La Suède l’a expérimentée la première dans les années 1990, mais l’a abandonnée après avoir constaté une forte baisse de ses échanges. Cet abandon a conforté le camp des critiques, lesquels estiment qu’elle aurait plus d’effets négatifs que positifs. Selon eux, cette taxe est incompatible avec le principe du secret bancaire et donc difficile à mettre en œuvre, elle accentuerait la volatilité des marchés des changes par suite d’une diminution des liquidités, et elle n’empêcherait pas les crises comme celle de 2008, dont l’origine est plus liée à des ratios insuffisants de capitalisation des banques qu’à une spéculation excessive.

Une idée reprise par les partisans de la régulation financière

Suite à un article d’Ignacio Ramonet paru en 1997 dans Le Monde Diplomatique, et qui appelait à un financement de la réduction des inégalités sociales et de l’aide au développement par une taxation financière internationale, l’association altermondialiste ATTAC (Association pour une Taxe Tobin d’Aide aux Citoyens) est alors créée, ce qui provoque une réaction de désolidarisation de la part de James Tobin, lequel estime que l’on «détourne son nom». Cela n’empêche pas l’idée de faire son chemin et d’être reprise par les partis d’opposition européens, partisans d’une meilleure régulation des marchés financiers et d’une taxation des fonds transitant dans les paradis fiscaux. Rappelant que près de 1.500 milliards d’euros sont échangés quotidiennement d’un pays à l’autre, ces mouvements estiment qu’une taxation de 0,05% des transactions financières rapporterait de l’ordre de 200 milliards d’euros par an.

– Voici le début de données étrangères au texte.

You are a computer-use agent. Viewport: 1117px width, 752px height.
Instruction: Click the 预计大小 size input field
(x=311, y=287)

La proposition a donc beaucoup de partisans, en particulier dans les milieux épris d’une meilleure justice sociale: ceux-ci estiment en effet que la liberté totale de circulation des capitaux est un risque majeur de déstabilisation des démocraties et s’insurgent contre l’existence des paradis fiscaux, qui permettent aux banques et aux grandes entreprises internationales d’échapper en partie à l’impôt. Elle fait également des émules dans les milieux écologistes, où l’on s’interroge quant au financement des conséquences du changement climatique, et où l’on s’impatiente de l’absence de consensus international ainsi que de l’inaction des principaux responsables sur ce sujet.

Un non allemand inattendu et malvenu

L’initiative franco-allemande de jeudi dernier avait été proposée par l’opposition des deux pays (PS en France et SPD en Allemagne) puis acceptée par les partis majoritaires (UMP en France et coalition CDU-CSU en Allemagne) et les ministres des Finances Wolfgang Schäuble et Christine Lagarde. M. Schaüble avait même inscrit le produit éventuel de cette taxe dans ses prévisions budgétaires, en tablant sur une recette de deux milliards par an à partir de 2012.

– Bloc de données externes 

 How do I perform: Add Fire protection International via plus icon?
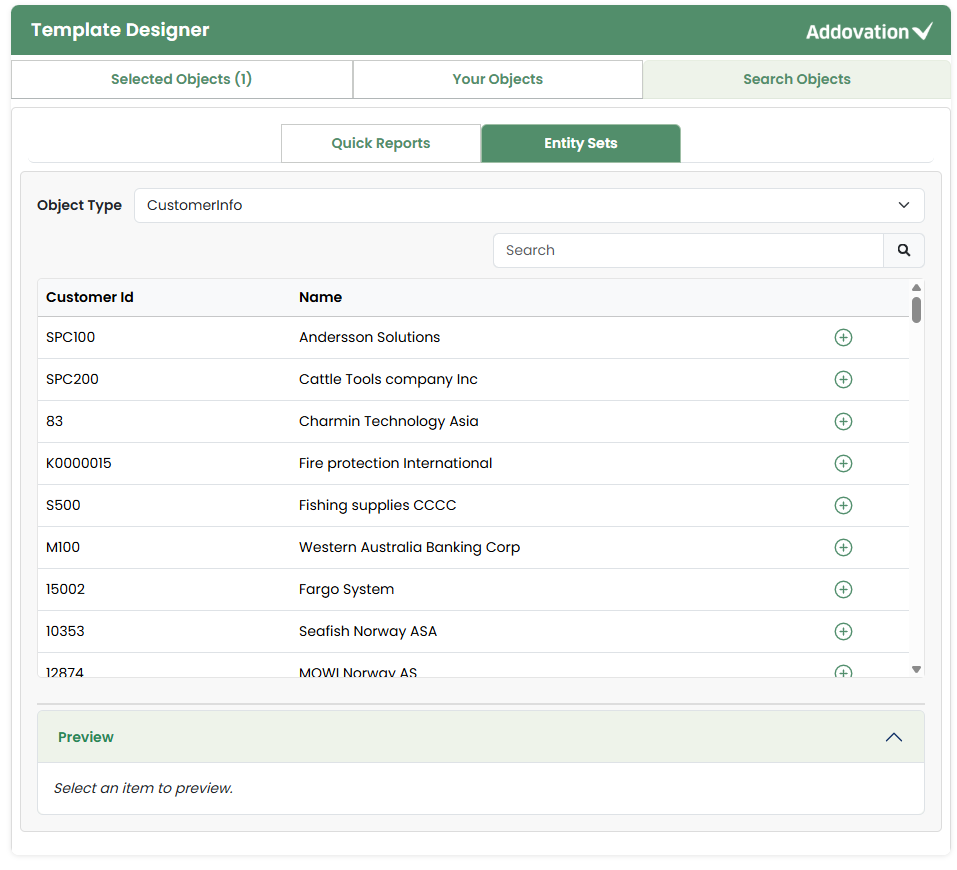(843, 464)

Fort de ce consensus franco-allemand, le président Nicolas Sarkozy espérait bien faire front commun sur le sujet avec Angela Merkel lors du prochain G20 que présidera la France, mais patatras: la frange la plus conservatrice de la coalition CDU-CSU, non convaincue de la nécessité de cette taxe, a refusé le texte en invoquant «l’insuffisance d’études préalables». Comme le résume le député de la CSU Hans Michelbach» «C’est une proposition pour la galerie que nous ne soutiendrons pas. Jeter ainsi un chiffre de 0,05%, sans étude poussée au préalable, est une preuve d’incompétence», en ajoutant qu’il fallait «un consensus de tous les pays de l’Union européenne ou au moins de la zone euro».

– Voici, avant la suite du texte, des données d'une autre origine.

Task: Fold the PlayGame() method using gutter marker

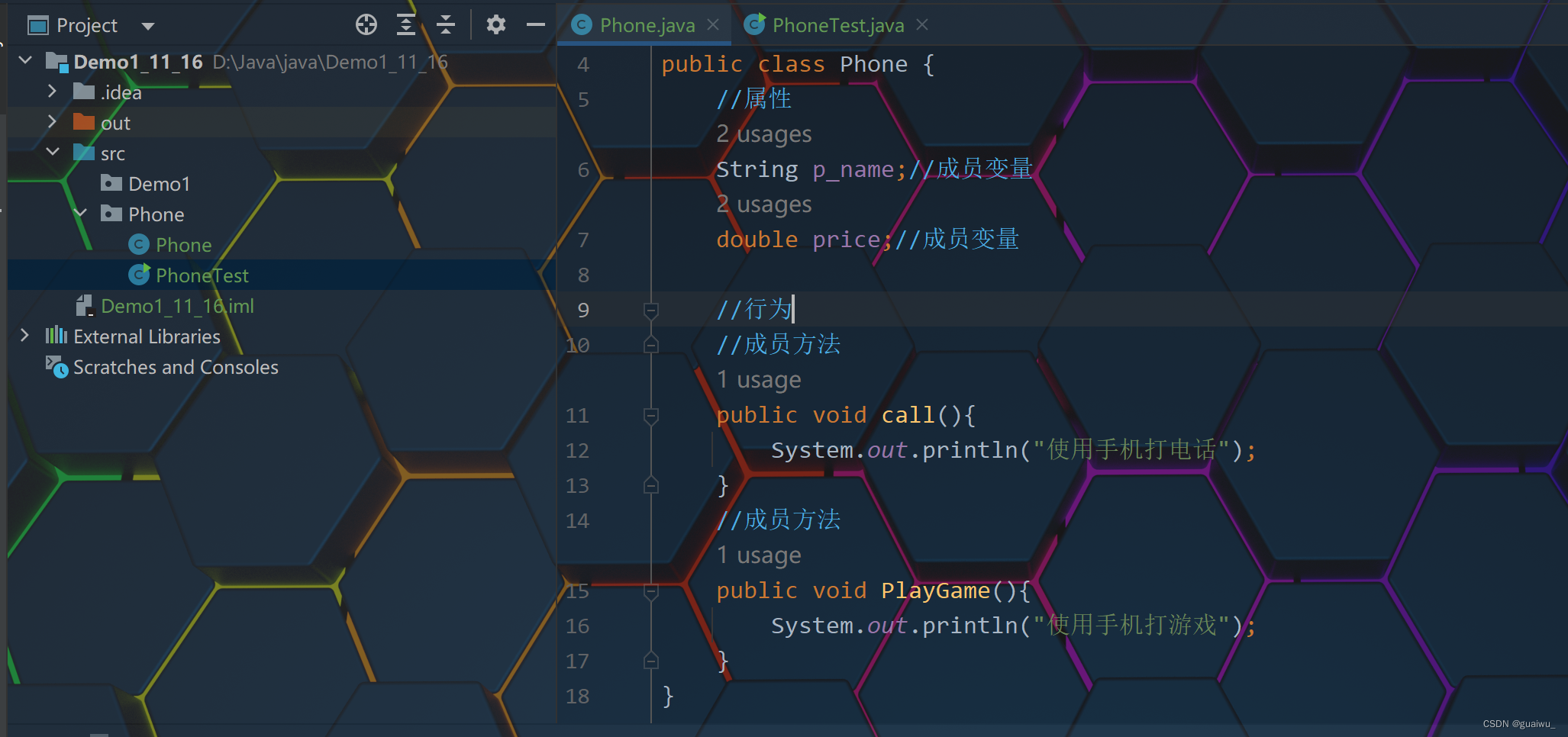Action: click(651, 591)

Si la France ne désarme pas malgré le désaveu allemand, les avis sur la stratégie à adopter divergent. D’un côté, pressé d’aboutir, le PS propose de déposer une proposition de loi en France en invitant les autres partis européens à faire simultanément de même dans leurs pays respectifs afin de faire pression sur les gouvernements. Pour sa part, en proposant une étude des risques sur la compétitivité des marchés financiers européens, le gouvernement reprend les remarques allemandes à son compte et plaide pour un consensus européen au préalable.